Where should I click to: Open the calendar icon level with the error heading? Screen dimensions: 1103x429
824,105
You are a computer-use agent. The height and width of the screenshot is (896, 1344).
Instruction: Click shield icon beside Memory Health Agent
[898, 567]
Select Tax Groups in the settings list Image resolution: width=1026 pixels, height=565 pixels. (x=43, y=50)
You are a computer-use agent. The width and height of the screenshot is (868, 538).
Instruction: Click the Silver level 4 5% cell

===============

Write out all of the rows above again, substituting "screen navigation assistant" for "computer-use agent" wherever it appears and leaving everything else as it is.

Solution to this problem:
Where should I click to: Open the calendar icon level with the error heading? Screen dimensions: 1103x429
824,105
You are a screen navigation assistant. The height and width of the screenshot is (896, 1344).
Instruction: Click shield icon beside Memory Health Agent
[898, 567]
Select Tax Groups in the settings list Image resolution: width=1026 pixels, height=565 pixels. (x=43, y=50)
You are a screen navigation assistant. The width and height of the screenshot is (868, 538).
Instruction: Click the Silver level 4 5% cell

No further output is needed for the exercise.